Personally, I'm slightly surprised that it's proving to be so popular. Making and eating awesome food is a great joy in life; why would you try to work around that? Interesting concept, nevertheless.
A perfectly balanced meal in a glass? Of course it's popular. Most people don't come close to "balanced meal", and suffer the consequences via various illnesses. Most people have other things to do most of the time than making and eating awesome food; for a great many it's more an inconvenience of making hunger pains go away for a few hours.
Soylent's creator makes it very clear he still enjoys making and eating awesome food - he just doesn't want to deal with doing so 1,095 times every year. If anything, he appreciates good food even more.
Not everyone enjoys preparing food (I don't, for example. And the popularity of restaurants and prepared foods indicate to me that I am not alone) and not every meal is a great joy, especially if you want it to be healthy. If I could reduce the time wasted on cooking/eating 2/3 of my meals, and then truly savor the last 1/3, I would be quite happy.
I get that, but I'd consider it a fairly rare stance. Perhaps I muddled things up in the comment by including cooking. I happen to enjoy both, but I'd argue that most people enjoy at least the eating part. To try to save time on it sounds like a terrible trade off (unless other people eat for hours on end?).
Cooking, eating and cleaning up after it take time. If I can prepare a daily meal in 10 minutes, with no washing up, consume it on the go, and it turns out healthier than what I would otherwise eat (I'm no good at healthy cooking)... I don't see the drawback.
I suppose I'd still eat recreationally, at least from time to time.
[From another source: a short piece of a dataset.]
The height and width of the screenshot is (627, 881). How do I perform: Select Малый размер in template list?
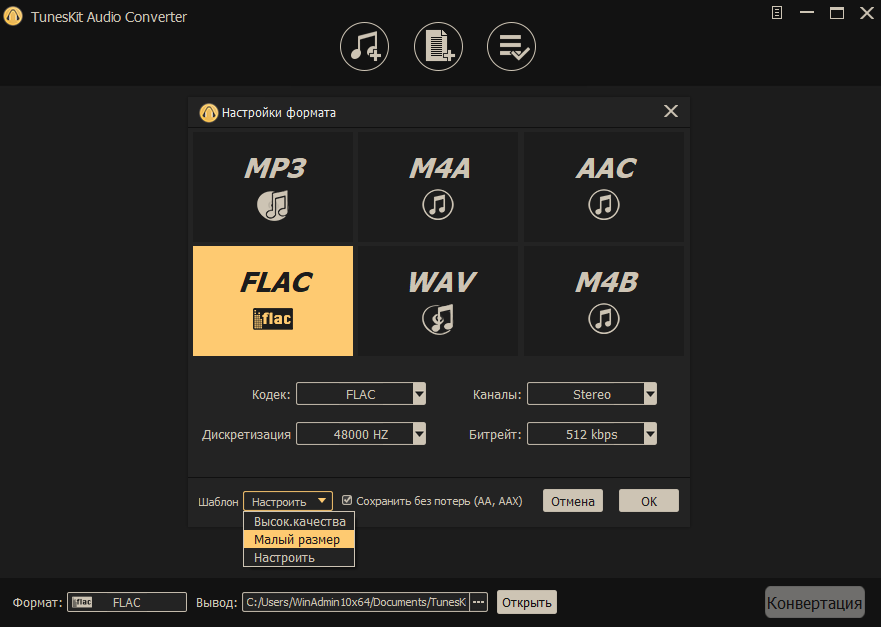[299, 539]
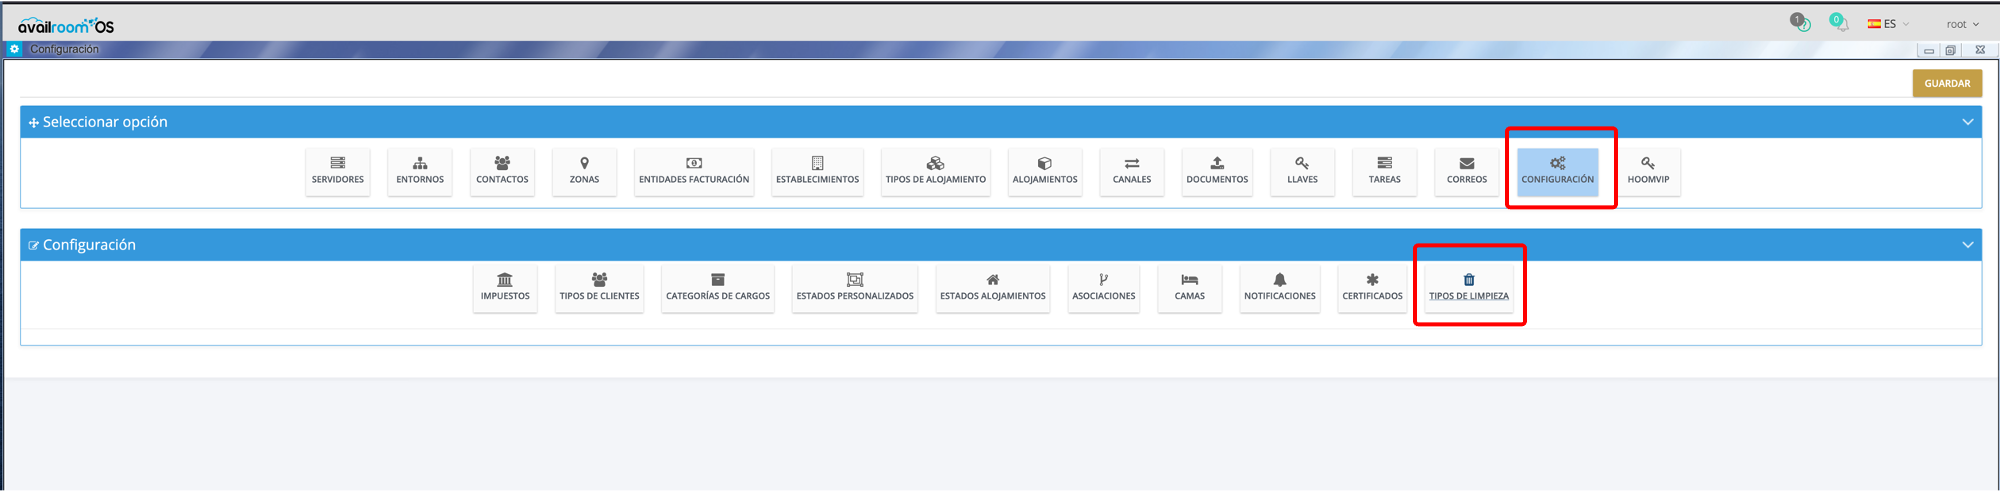
Task: Click the Guardar button
Action: 1946,84
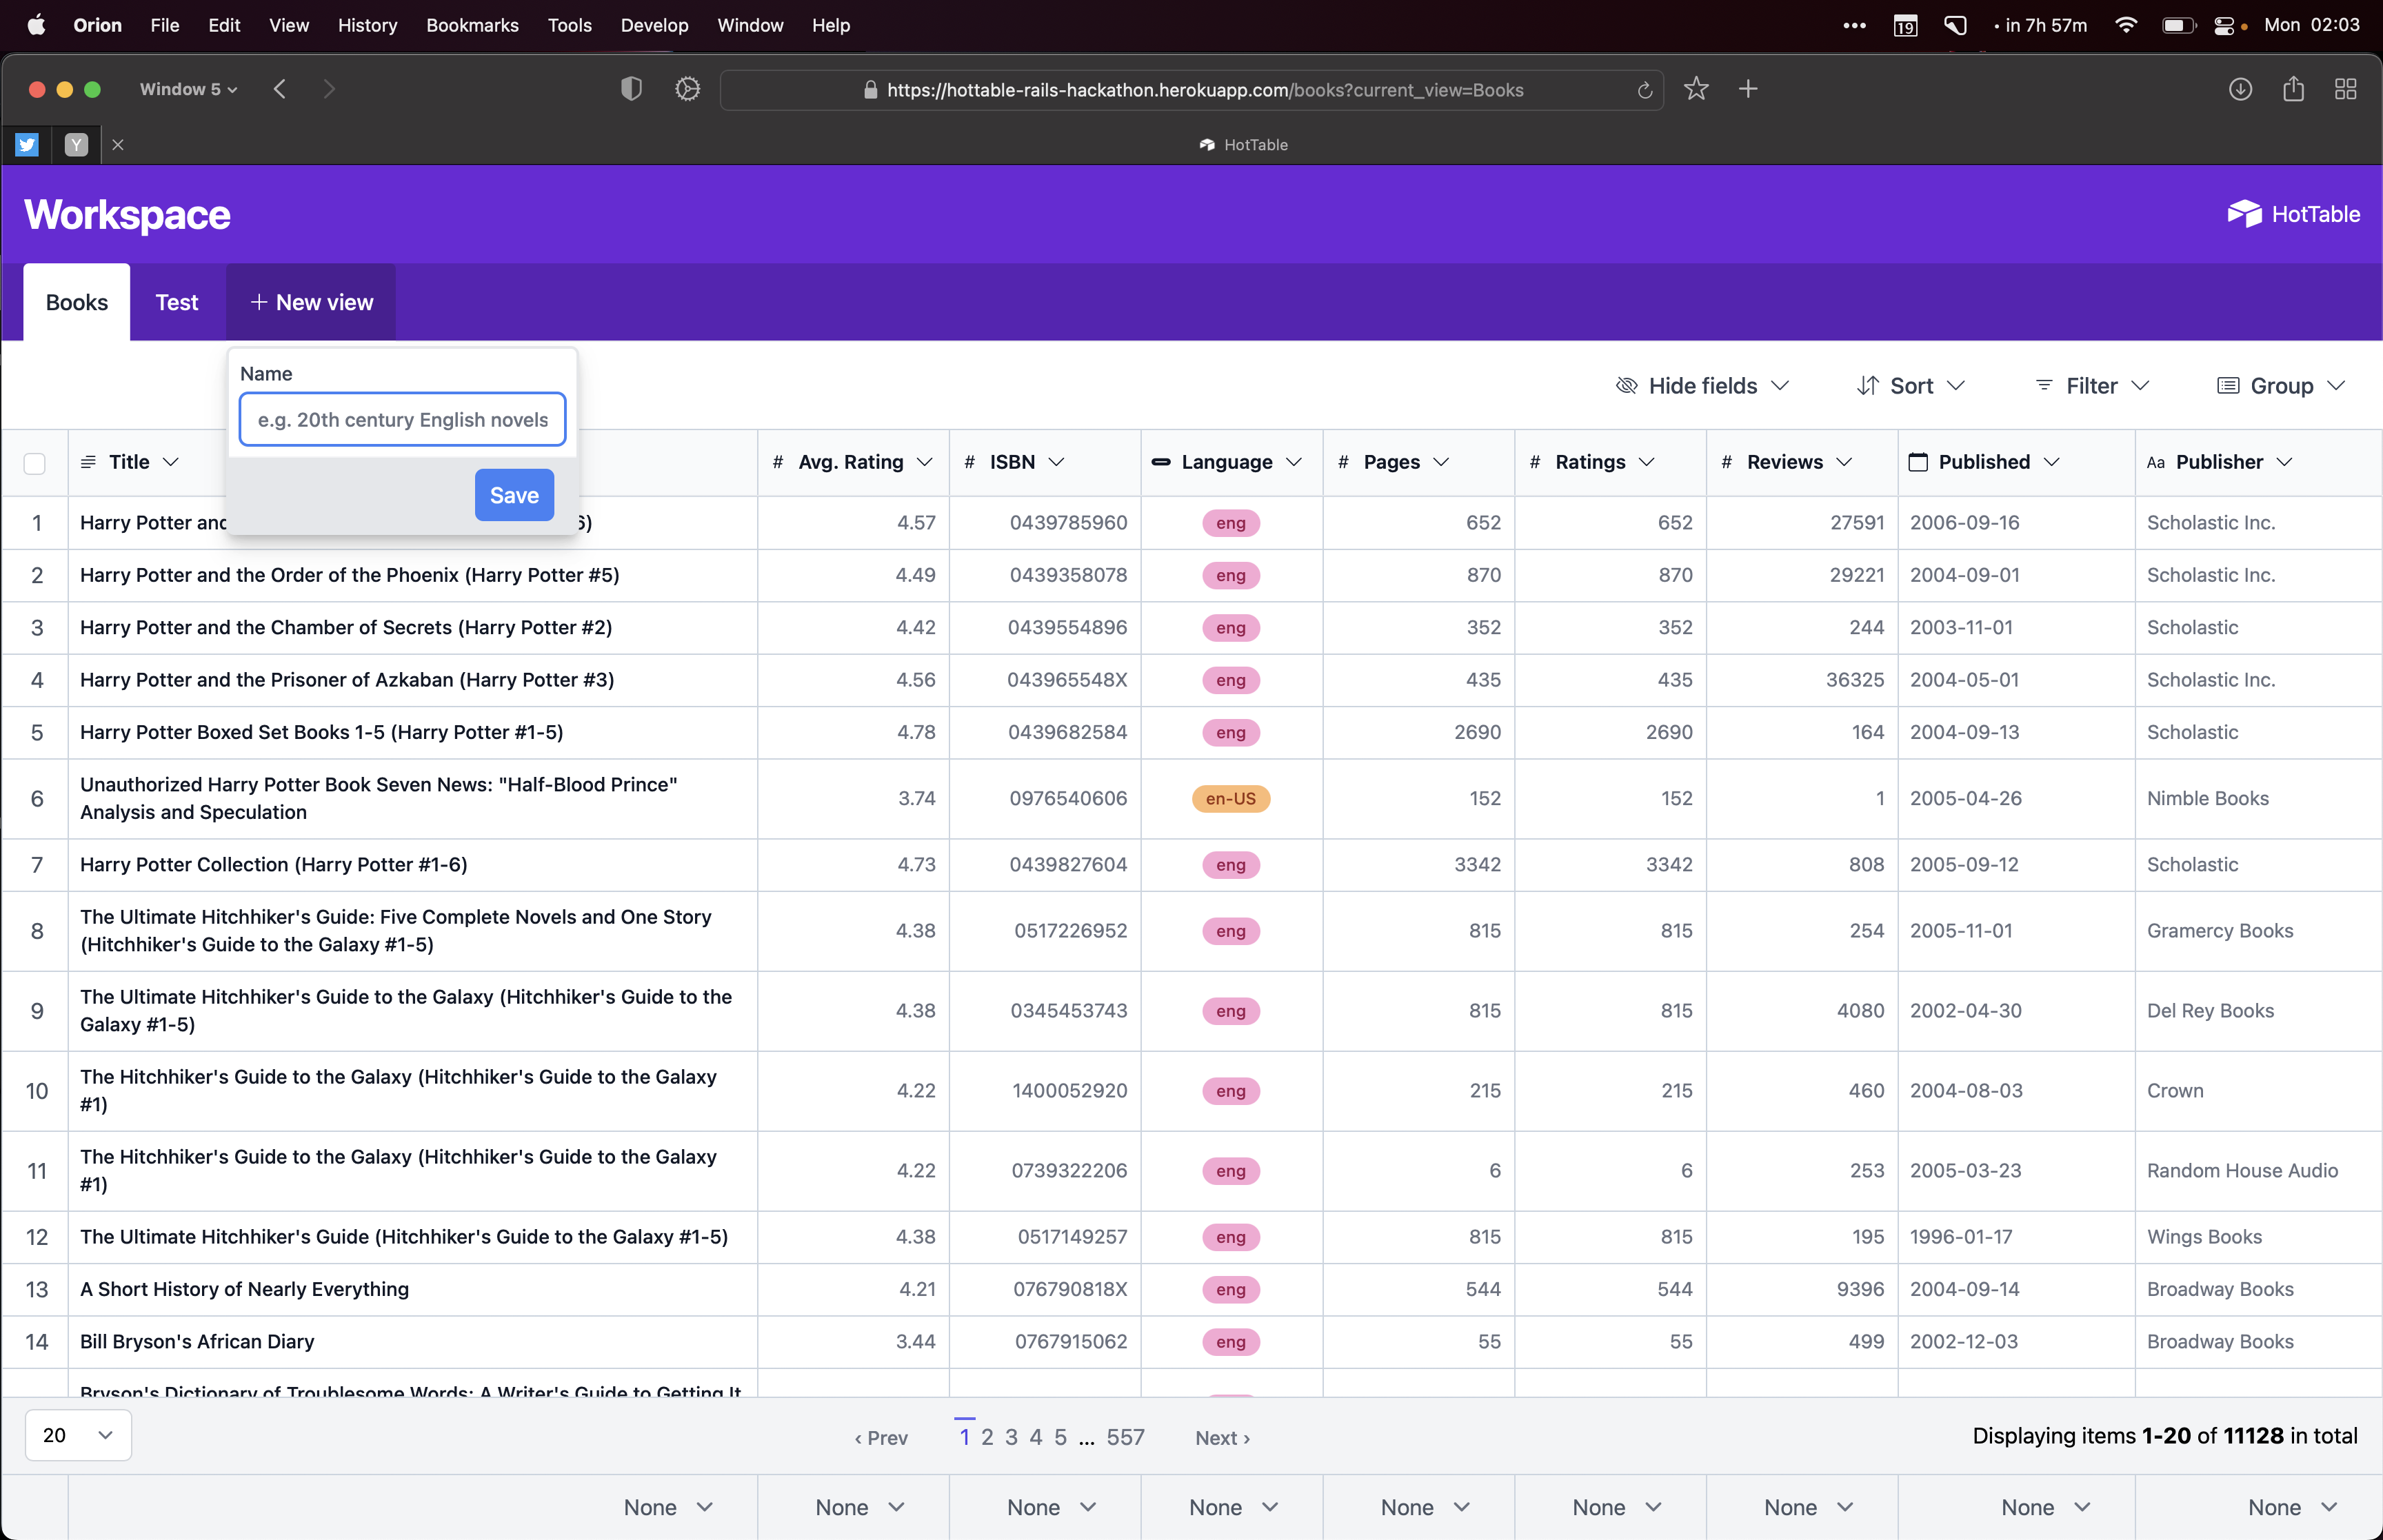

And on social occasions, obviously. But saving up even half an hour every day is huge.
I have gall-stones and another unidentified digestive problem that does not allow me to eat very much sugar or fat in any of my food, essentially knocking out about 99% of foods found in the world today out of my diet.
I mostly eat protein power drinks with almond milk, basic grains, vegetables, very lean meats, etc. etc.
I used to be a professional cook. I now cannot eat anything remotely fun or tasty. But soylent seems like one thing I could actually add to my regimen.
What if every meal is an experience to savour with friends and/or family? (well ok, every evening meal)
I like to live that way.
But then I also couldn't eat the same thing for lunch every day. Stuff that has actual flavour and texture gets boring fast. This would be boring before I'd finished the glass.
Exactly. There are times when you want to enjoy the experience, but there are also times (I dare say this is the majority of cases) when food is just a time-wasting distraction from the things you want to do at the moment.